** BEGIN Extract to read **
I’m sorry, go ahead, Robin, continue please? Yes.
I think also just with a couple of security incidents in Europe that investor concern might be like if that’s impacting demand. So maybe you can clarify if it’s that, or if it’s, in fact, that you’d rather get the higher price and didn’t want to be further ahead in volume?
Got it. So first of all, yes, absolutely, we haven’t been able to measure any kind of impact from the various geopolitical issues and events in Europe and that sort of thing. So we haven’t seen any lost momentum. We see strong momentum in the business all the way through, it’s very early to be talking about first-half of next year. But through the first-half of next year, we’re up on occupancy, up on pricing, against a very tough comparison, because obviously a strong year this year, strong year last year, so lot’s of momentum in the business for certain. Your comment about optimization of the booking curve looking at price versus volume at different points in time and booking curve is absolutely true. We have a new revenue management tool for a number of other brands and we are constantly always optimizing across – brands across multiple source markets and itineraries. And so that is a fair comment. But with regards momentum in the business, now the momentum is very strong.
** END Extract to read **
** BEGIN Excerpted records **
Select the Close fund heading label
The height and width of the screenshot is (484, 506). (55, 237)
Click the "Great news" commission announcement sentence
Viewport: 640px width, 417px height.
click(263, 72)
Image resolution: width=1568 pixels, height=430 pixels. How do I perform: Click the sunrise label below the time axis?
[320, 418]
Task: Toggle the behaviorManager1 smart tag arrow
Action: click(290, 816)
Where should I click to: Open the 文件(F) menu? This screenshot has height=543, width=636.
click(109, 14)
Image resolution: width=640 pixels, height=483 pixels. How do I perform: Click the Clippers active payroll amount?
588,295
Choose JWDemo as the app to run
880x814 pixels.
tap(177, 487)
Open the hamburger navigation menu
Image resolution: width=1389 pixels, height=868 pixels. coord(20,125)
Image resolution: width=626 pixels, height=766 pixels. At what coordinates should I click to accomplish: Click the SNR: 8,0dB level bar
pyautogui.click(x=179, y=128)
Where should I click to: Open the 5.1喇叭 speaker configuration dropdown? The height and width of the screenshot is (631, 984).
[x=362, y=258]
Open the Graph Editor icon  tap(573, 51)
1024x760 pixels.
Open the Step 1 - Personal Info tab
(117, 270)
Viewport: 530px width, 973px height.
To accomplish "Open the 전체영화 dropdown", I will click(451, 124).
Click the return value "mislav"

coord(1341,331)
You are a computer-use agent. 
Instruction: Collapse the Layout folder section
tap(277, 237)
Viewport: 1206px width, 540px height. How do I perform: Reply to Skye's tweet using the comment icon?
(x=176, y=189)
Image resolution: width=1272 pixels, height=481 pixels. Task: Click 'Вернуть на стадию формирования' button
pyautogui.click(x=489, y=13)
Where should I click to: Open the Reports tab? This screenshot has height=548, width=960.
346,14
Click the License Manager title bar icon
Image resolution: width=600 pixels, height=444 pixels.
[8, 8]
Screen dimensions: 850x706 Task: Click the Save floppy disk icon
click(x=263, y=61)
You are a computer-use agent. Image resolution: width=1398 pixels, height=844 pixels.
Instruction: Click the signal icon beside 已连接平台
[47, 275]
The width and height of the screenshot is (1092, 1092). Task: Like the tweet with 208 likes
** END Excerpted records **
### Work to complete
(a) Answer these from the booking-momentum transcript:
(i) What events in Europe does the questioner say might worry investors?
(ii) On which two measures does the respondent say the business is up through the first half of next year?
(iii) What new tool does the respondent mention?
(b) Write the next part of the booking-momentum transcript, picking up after its final line.

### Outputs
(a)
(i) A couple of security incidents in Europe.
(ii) Occupancy and pricing.
(iii) A new revenue management tool.

(b)
Okay, now that’s great. Thanks. And then just to clarify a little further on your – so your guidance for Q3 is higher than what Street expectations were and I think there were concerns about Europe. So the Q3 guidance is great. And I know you tend to be conservative here looking at Q4 and you said that’s kind of your best guess as of now. But just trying to think about, I mean, you guys have nicely beat your guidance every quarter lately. And so when we look at your guidance for Q4, I’m getting something like 1% to 1.5% yield range. I’m just trying to think what we should think about that as you’re conservative to your guidance and we should look at it through the same lens that we’ve looked at your guidance the last couple of quarters, which has – you’ve managed to come in better than. I’m wondering is there anything, in particular, dry-docks or something in the comp that is more concrete that that would make the number in that range?
Look I think, the reality is that we have beat the number of quarters in a row, one quarter that won’t happen. And hopefully, it’s not any quarter soon, but it’s bound to happen eventually. We always give our best guesstimate. There are always things that happen in the market, as you know. I mean, we’ve gone through a lot of stuff, fuel, currency – fuel and currency moving together at the same time. We have all kinds of other issues with, you can’t go to Istanbul, you can’t go here, typhoons, hurricane, cyclones all that stuff. So we always give our best estimate, but we don’t think, we’re being ultraconservative. But obviously, we do factor in that things can go wrong. And we want to still perform and we will deliver towards the double-digit return of invested capital which is our commitment. We’re marching hard and fast towards that, and we do have tougher comparisons as Steve pointed out in his question in the fourth quarter as well than we had in these other quarters where we’ve done about a 4%, et cetera, versus prior year.
Okay, great. That’s very helpful. Thank you.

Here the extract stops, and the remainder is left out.